In reply to the jury's written request, the court instructed them that the delivery of cider in a less quantity than ten gallons is "prima facie evidence of sale, and is a violation of law." The indictment charges, not an illegal sale, but the illegal keeping for sale; and evidence of sales was received for the purpose of showing the intent with which the cider was kept. The inquiry by the jury evidently related to the defendant's colorable transactions, whereby he sold ten gallons of cider to a number of persons jointly, and allowed them to take it away in pails each holding less than ten gallons, the purchasers contributing to make up the price. Their inquiry was relevant to the case on trial so far as sales tended to show intent, and in any other view of the case was immaterial.
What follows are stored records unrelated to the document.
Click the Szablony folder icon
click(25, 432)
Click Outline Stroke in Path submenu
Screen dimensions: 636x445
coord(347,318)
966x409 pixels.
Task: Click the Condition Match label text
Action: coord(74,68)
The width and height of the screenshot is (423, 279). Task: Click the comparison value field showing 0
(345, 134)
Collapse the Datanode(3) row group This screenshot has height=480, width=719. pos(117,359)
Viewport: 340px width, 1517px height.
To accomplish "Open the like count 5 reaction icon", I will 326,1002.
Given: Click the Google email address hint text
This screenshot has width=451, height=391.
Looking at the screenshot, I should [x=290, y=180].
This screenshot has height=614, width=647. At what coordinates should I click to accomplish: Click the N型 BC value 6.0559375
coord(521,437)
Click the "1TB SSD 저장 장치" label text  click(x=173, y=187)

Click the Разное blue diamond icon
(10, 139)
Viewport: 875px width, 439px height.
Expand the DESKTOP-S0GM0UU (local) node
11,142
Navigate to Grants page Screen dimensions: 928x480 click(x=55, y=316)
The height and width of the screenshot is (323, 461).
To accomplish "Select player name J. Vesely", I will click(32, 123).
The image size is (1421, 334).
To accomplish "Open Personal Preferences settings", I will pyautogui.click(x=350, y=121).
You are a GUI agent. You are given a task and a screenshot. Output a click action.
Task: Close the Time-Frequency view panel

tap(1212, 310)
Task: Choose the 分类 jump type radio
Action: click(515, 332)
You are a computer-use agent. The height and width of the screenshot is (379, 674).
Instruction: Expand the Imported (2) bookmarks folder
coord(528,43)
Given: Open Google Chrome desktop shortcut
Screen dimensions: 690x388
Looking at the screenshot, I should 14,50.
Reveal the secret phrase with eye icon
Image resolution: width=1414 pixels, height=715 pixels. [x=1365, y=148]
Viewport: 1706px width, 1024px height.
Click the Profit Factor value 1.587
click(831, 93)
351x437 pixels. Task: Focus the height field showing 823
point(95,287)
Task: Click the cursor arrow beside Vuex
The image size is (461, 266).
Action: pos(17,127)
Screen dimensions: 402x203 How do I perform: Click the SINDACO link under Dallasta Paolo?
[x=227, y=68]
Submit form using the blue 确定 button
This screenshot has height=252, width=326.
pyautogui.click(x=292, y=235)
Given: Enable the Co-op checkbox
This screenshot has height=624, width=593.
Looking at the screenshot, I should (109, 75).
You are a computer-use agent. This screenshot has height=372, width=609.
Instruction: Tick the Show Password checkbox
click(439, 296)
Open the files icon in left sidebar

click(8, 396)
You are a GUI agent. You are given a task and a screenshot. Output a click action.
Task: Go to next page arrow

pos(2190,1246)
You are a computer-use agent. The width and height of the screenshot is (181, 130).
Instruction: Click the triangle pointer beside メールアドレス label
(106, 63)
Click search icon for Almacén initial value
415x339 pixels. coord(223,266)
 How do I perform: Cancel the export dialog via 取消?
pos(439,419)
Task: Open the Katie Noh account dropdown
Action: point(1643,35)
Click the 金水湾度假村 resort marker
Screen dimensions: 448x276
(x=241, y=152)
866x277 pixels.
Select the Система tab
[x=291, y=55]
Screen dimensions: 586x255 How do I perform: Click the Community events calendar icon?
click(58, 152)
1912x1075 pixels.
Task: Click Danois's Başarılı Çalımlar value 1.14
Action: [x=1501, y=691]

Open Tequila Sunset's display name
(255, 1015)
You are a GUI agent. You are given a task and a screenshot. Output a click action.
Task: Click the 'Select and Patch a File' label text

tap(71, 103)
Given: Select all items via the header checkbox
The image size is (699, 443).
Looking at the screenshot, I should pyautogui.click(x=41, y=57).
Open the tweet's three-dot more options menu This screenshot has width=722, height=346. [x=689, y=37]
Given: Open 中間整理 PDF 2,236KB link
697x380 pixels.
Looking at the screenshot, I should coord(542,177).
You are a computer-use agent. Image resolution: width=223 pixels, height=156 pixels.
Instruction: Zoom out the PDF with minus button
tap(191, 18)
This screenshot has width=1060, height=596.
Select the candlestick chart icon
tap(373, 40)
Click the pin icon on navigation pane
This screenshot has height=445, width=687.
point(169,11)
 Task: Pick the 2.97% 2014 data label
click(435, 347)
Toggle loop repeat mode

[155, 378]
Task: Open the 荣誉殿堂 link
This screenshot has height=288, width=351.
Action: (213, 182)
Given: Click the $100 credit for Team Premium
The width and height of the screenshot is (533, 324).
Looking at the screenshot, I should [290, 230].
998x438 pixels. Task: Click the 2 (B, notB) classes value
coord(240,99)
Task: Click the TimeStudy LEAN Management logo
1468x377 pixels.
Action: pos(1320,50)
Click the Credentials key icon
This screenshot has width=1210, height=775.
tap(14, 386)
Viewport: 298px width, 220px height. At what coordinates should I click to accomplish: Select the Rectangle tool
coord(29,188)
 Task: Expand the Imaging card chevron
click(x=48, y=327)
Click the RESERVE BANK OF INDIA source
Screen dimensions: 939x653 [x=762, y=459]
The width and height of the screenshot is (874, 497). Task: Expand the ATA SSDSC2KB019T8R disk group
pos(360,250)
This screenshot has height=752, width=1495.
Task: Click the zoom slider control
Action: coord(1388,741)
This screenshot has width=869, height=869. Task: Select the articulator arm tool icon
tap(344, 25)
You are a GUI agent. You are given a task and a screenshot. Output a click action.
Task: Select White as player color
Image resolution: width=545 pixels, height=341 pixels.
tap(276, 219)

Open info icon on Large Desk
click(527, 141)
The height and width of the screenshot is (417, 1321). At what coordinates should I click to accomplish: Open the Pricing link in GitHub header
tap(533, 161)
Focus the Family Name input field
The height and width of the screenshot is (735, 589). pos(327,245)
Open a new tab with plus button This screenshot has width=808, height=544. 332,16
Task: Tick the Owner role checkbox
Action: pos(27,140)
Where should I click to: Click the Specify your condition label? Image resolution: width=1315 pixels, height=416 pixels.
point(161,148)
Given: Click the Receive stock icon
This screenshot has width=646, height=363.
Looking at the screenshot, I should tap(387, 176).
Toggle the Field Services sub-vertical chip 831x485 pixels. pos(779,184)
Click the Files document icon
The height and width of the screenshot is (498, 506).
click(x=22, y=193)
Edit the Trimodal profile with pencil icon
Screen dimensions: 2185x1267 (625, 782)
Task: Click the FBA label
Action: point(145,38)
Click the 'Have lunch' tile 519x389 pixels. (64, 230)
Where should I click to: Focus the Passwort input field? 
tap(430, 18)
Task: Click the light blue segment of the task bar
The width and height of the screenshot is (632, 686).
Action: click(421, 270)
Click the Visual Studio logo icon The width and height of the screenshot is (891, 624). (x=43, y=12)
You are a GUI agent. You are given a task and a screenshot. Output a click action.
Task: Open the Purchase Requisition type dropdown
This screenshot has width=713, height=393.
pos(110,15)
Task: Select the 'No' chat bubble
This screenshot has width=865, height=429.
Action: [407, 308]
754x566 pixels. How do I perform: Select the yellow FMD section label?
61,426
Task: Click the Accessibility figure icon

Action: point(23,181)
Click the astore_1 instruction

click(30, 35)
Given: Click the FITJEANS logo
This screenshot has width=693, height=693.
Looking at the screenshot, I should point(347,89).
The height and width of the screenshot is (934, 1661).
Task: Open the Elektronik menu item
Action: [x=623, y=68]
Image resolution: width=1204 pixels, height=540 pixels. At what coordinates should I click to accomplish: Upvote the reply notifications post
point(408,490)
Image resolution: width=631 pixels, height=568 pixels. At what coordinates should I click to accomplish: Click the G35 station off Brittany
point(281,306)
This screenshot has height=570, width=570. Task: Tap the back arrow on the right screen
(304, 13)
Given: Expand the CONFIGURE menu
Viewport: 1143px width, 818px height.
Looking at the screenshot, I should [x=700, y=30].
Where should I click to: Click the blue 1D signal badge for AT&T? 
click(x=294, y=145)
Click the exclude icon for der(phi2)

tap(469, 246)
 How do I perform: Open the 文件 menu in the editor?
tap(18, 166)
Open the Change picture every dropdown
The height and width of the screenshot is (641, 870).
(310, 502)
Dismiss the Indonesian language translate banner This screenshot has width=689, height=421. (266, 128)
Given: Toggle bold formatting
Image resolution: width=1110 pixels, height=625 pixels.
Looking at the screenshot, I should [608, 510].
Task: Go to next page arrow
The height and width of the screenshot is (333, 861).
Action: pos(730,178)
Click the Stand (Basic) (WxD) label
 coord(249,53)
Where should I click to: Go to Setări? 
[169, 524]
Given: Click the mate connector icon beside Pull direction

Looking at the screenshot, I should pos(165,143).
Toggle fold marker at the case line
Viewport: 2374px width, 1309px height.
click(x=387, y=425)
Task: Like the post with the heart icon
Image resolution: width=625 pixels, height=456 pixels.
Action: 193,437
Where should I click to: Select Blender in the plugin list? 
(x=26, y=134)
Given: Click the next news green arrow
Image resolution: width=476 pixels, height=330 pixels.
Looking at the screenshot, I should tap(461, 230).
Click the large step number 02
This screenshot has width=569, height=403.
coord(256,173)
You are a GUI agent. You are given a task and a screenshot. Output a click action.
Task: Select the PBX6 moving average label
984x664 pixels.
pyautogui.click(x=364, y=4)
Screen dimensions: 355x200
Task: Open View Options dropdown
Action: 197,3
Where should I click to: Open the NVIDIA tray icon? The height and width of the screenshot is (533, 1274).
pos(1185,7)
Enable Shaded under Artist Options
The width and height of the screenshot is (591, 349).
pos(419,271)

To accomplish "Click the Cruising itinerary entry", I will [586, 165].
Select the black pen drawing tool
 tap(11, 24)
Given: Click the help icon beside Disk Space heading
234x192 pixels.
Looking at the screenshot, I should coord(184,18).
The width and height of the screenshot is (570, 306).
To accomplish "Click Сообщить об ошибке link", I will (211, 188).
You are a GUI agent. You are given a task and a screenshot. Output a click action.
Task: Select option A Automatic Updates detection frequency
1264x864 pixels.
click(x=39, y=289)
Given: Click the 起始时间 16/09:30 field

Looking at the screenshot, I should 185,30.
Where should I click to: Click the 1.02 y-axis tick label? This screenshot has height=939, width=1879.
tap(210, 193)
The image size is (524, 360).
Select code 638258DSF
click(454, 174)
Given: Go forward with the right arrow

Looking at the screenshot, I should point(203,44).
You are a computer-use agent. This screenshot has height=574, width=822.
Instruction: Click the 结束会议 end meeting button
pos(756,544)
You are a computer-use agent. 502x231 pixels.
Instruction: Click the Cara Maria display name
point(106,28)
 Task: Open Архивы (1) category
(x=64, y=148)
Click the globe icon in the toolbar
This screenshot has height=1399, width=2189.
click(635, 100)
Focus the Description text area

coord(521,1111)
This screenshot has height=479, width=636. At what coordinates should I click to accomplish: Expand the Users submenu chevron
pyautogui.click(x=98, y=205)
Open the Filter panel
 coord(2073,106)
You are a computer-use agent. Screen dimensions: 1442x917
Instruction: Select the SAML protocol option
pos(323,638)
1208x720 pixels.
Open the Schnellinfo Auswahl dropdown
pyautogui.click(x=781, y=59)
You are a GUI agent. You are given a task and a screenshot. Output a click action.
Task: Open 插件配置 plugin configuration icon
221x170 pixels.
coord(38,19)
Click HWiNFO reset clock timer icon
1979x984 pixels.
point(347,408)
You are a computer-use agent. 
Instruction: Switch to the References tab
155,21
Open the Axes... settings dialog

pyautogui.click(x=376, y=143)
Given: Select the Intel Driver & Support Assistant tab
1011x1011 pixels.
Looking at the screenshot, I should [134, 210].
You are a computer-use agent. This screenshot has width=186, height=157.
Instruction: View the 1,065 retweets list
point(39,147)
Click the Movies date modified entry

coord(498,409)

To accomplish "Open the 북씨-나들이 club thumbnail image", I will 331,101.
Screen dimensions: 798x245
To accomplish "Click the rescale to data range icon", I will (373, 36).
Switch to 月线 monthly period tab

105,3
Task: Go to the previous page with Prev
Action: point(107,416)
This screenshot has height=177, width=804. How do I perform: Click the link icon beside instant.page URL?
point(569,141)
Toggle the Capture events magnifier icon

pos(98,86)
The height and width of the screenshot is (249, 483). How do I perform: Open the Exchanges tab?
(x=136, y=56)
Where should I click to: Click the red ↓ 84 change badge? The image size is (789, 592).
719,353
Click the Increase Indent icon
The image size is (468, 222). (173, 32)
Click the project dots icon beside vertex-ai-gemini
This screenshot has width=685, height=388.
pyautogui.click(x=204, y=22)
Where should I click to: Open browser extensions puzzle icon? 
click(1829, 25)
By the statute, delivery of cider in a less quantity than ten gallons "shall be deemed prima facie evidence of sale." G. L., c. 109, s. 16. In an indictment for selling, evidence of delivery unexplained would warrant a jury in finding the respondent guilty. The statute does not declare that the mere fact of delivery shall be deemed a sale, but prima facie evidence of a sale. It was error, therefore, to charge that delivery is a violation of law. The criminal offence in this case would be, not the delivery but the keeping with intent to sell in less quantities than ten gallons.
Verdict set aside.
BLODGETT, J., did not sit: the others concurred.